Ibovespa opera em alta, na expectativa de que UE firme acordo de resgate ao bancos

Após uma alta modesta na sessão anterior, o Ibovespa começou bem o pregão desta terça-feira (5), registrando valorização de 0,75% por volta das 10h20 (horário de Brasília), atingindo 53.818 pontos. O ânimo do mercado têm como base a expectativa de que a reunião do G7 resulte num acordo de resgate aos bancos europeus. Além disso, indicadores do nível de atividades na Zona do Euro e na China surpreenderam positivamente.

Dentre as ações que fazem parte do principal índice da BM&FBovespa, o destaque vai para empresas do ramo imobiliário e do grupo do empresário Eike Batista. Os papéis de maior valorização são os da PDG  (PDGR3, R$ 3,40, +2,10%),  LLX (LLXL3, R$ 2,19, +1,86%),  BR Malls (BRML3, R$ 21,89, +1,81%), Gafisa (GFSA3, R$ 2,31, +1,76%) e OGX (OGXP3, R$ 9,97, +1,73%).

Reunião de emergência
Os investidores voltam atenções para a Zona do Euro nesta manhã. Ao longo do dia, ministros de finanças e presidentes dos bancos centrais do G-7, grupo das maiores economias do mundo, se reúnem para discutir a crise no bloco monetário e definir um plano de ação para abastacer o sistema financeiro local.

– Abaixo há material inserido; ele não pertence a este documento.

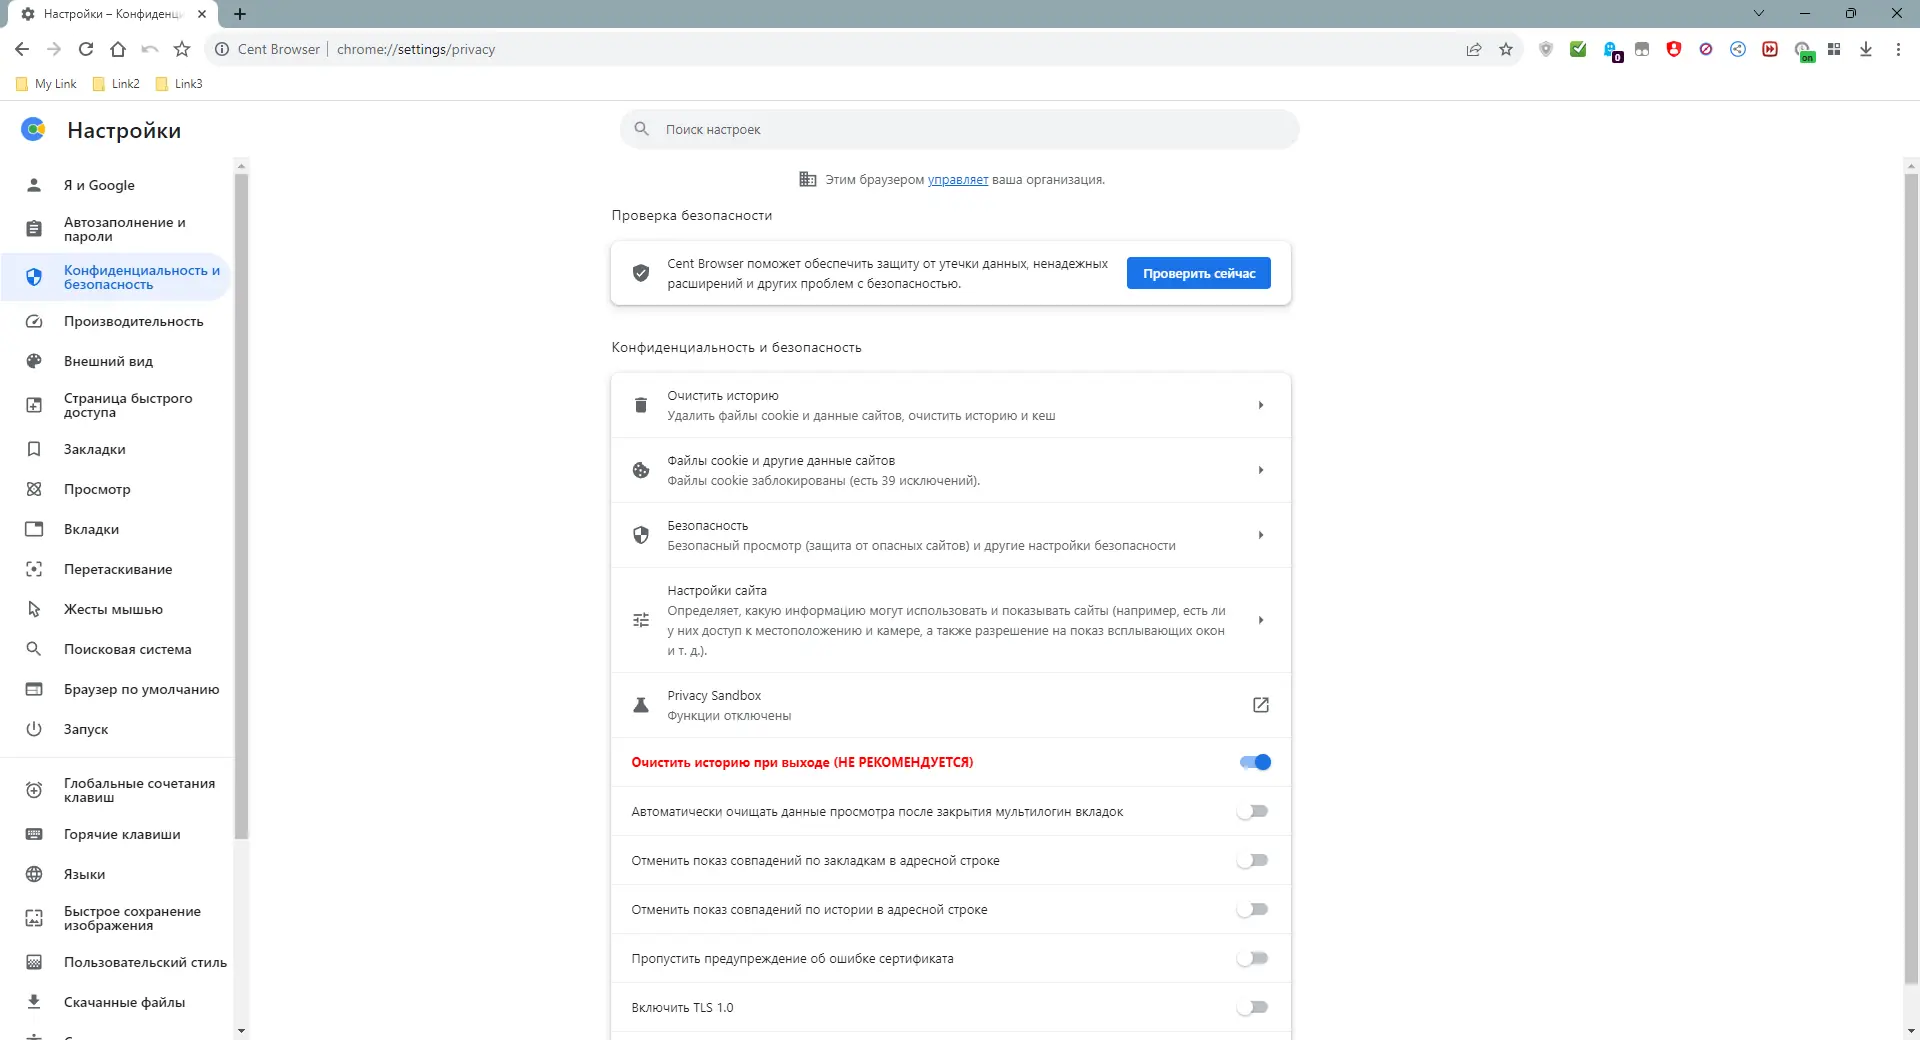Expand Настройки сайта row arrow
Image resolution: width=1920 pixels, height=1040 pixels.
1261,620
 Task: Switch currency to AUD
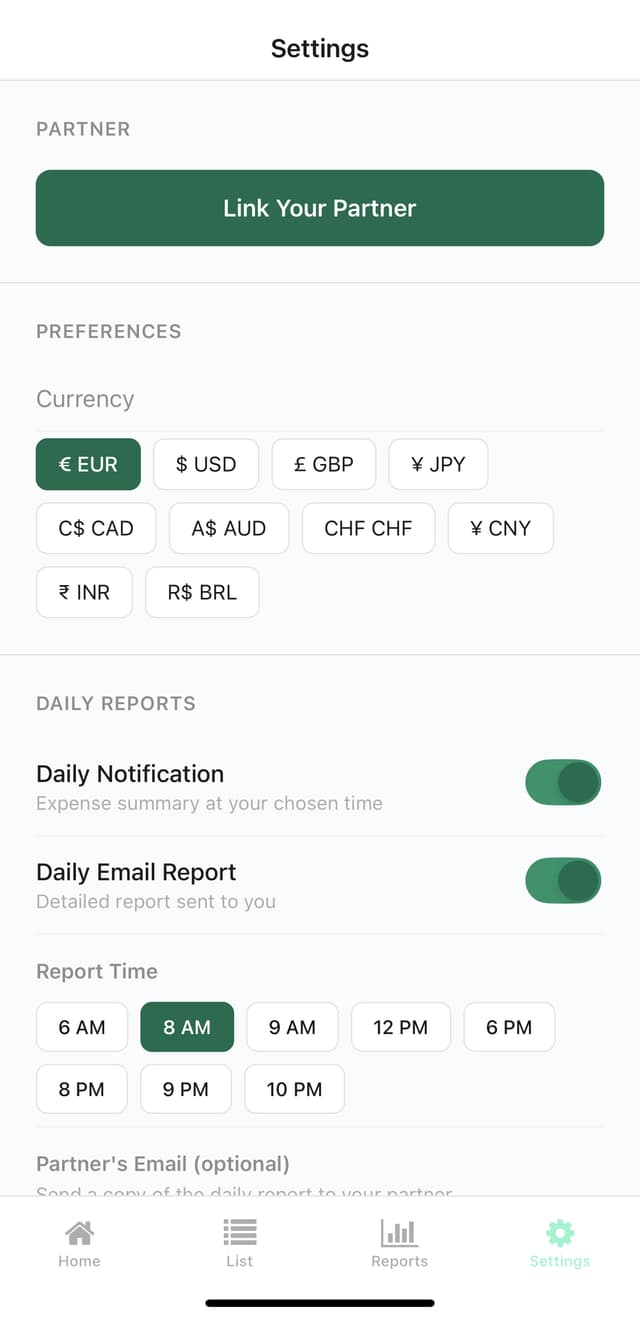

Enquanto aguardam o desenrolar do encontro, os investidores analisam indicadores do bloco monetário. O PMI Composto da região registrou uma leve melhora em relação à prévia, passando de 45,9 para 46,0. Ainda assim, o número indica retração e sinaliza que a economia está se contraindo ao ritmo mais rápido em cerca de três anos.

Da mesma forma, na China, o PMI de serviços mostrou expansão para o maior patamar em 19 meses, aos 54,7, mas ainda está abaixo da tendência de longo prazo. Nos Estados Unidos, as atenções estão voltadas para o ISM Services, indicador do nível de atividades no setor de serviços.

Zona de conflitos
Na Espanha, as portas estão fechadas, segundo declarou o ministro do Tesouro do país, Cristobal Montoro, à rádio Onda Cero. "O prêmio de risco diz que a Espanha não tem a porta do mercado aberta. "Como um Estado, nós temos um problema para acessar os mercados, quando nós precisamos refinanciar nossa dívida", desabafou.

O país irá testar o mercado na quinta-feira (7) e lançar até € 2 bilhões de euro em títulos de médio e longo prazos em um leilão. Vale destacar que o rendimento dos títulos públicos de dez anos no mercado secundário, que iniciaram o ano ao redor de 5,00%, já se encontra em cerca de 6,40%.

Já a diretora-gerente do FMI (Fundo Monetário Internacional), Christine Lagarde, afirmou em entrevista ao jornal sueco Svenska Dagbladet que o crescimento pode ser impulsionado na Zona do Euro via mais uma rodada de empréstimos do BCE (Banco Central Europeu) de longo prazo ou por mais corte de juro, já que há espaço para tal.

O clima continua tenso no Velho Continente. Vale lembrar que na véspera a Standard & Poor's avaliou que as chances da Grécia sair da Zona do Euro são de, no mínimo, 30%. Também na última segunda-feira, o governo de Portugal afirmou que injetará € 6,65 bilhões em três de seus maiores bancos, em uma tentativa de reforçar o setor financeiro.